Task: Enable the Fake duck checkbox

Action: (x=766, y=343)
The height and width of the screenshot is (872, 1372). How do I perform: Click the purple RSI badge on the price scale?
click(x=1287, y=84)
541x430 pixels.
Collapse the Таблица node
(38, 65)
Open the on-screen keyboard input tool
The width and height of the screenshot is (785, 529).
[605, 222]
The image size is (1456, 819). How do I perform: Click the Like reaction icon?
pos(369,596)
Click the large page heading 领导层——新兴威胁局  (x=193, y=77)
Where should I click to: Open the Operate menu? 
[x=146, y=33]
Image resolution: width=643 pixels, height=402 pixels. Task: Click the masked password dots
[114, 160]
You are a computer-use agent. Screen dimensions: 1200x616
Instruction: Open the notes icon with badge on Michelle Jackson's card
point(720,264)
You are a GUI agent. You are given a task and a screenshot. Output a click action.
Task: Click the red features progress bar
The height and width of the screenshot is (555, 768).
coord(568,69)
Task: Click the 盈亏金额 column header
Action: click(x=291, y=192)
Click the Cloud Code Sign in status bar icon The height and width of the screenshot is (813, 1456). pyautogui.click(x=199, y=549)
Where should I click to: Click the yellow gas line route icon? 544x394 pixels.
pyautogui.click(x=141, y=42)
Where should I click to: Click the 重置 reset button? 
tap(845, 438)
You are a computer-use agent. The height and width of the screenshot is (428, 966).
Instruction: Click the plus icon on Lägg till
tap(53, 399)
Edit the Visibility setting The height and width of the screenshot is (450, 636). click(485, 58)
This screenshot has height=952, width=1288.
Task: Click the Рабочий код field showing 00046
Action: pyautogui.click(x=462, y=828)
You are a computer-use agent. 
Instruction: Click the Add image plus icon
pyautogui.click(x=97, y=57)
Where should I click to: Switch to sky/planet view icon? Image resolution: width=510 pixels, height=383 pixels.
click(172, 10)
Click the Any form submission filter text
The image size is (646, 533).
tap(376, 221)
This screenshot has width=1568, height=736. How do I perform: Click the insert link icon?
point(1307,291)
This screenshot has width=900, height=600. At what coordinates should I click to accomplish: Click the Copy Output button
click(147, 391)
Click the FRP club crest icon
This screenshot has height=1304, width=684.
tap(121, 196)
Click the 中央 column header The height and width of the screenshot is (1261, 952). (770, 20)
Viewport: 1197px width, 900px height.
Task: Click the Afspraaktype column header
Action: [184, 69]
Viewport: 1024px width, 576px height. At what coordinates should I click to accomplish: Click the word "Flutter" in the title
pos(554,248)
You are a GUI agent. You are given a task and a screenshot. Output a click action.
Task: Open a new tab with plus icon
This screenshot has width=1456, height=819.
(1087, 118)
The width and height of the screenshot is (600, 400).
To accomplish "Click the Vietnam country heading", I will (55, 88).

________________________

Task details: Reproduce the data. Match each line exactly.

Answer for this exercise:
Task: Enable the Fake duck checkbox

Action: (x=766, y=343)
The height and width of the screenshot is (872, 1372). How do I perform: Click the purple RSI badge on the price scale?
click(x=1287, y=84)
541x430 pixels.
Collapse the Таблица node
(38, 65)
Open the on-screen keyboard input tool
The width and height of the screenshot is (785, 529).
[605, 222]
The image size is (1456, 819). How do I perform: Click the Like reaction icon?
pos(369,596)
Click the large page heading 领导层——新兴威胁局  (x=193, y=77)
Where should I click to: Open the Operate menu? 
[x=146, y=33]
Image resolution: width=643 pixels, height=402 pixels. Task: Click the masked password dots
[114, 160]
You are a computer-use agent. Screen dimensions: 1200x616
Instruction: Open the notes icon with badge on Michelle Jackson's card
point(720,264)
You are a GUI agent. You are given a task and a screenshot. Output a click action.
Task: Click the red features progress bar
The height and width of the screenshot is (555, 768).
coord(568,69)
Task: Click the 盈亏金额 column header
Action: click(x=291, y=192)
Click the Cloud Code Sign in status bar icon The height and width of the screenshot is (813, 1456). pyautogui.click(x=199, y=549)
Where should I click to: Click the yellow gas line route icon? 544x394 pixels.
pyautogui.click(x=141, y=42)
Where should I click to: Click the 重置 reset button? 
tap(845, 438)
You are a computer-use agent. The height and width of the screenshot is (428, 966).
Instruction: Click the plus icon on Lägg till
tap(53, 399)
Edit the Visibility setting The height and width of the screenshot is (450, 636). click(485, 58)
This screenshot has height=952, width=1288.
Task: Click the Рабочий код field showing 00046
Action: pyautogui.click(x=462, y=828)
You are a computer-use agent. 
Instruction: Click the Add image plus icon
pyautogui.click(x=97, y=57)
Where should I click to: Switch to sky/planet view icon? Image resolution: width=510 pixels, height=383 pixels.
click(172, 10)
Click the Any form submission filter text
The image size is (646, 533).
tap(376, 221)
This screenshot has width=1568, height=736. How do I perform: Click the insert link icon?
point(1307,291)
This screenshot has width=900, height=600. At what coordinates should I click to accomplish: Click the Copy Output button
click(147, 391)
Click the FRP club crest icon
This screenshot has height=1304, width=684.
tap(121, 196)
Click the 中央 column header The height and width of the screenshot is (1261, 952). (770, 20)
Viewport: 1197px width, 900px height.
Task: Click the Afspraaktype column header
Action: [184, 69]
Viewport: 1024px width, 576px height. At what coordinates should I click to accomplish: Click the word "Flutter" in the title
pos(554,248)
You are a GUI agent. You are given a task and a screenshot. Output a click action.
Task: Open a new tab with plus icon
This screenshot has width=1456, height=819.
(1087, 118)
The width and height of the screenshot is (600, 400).
To accomplish "Click the Vietnam country heading", I will (55, 88).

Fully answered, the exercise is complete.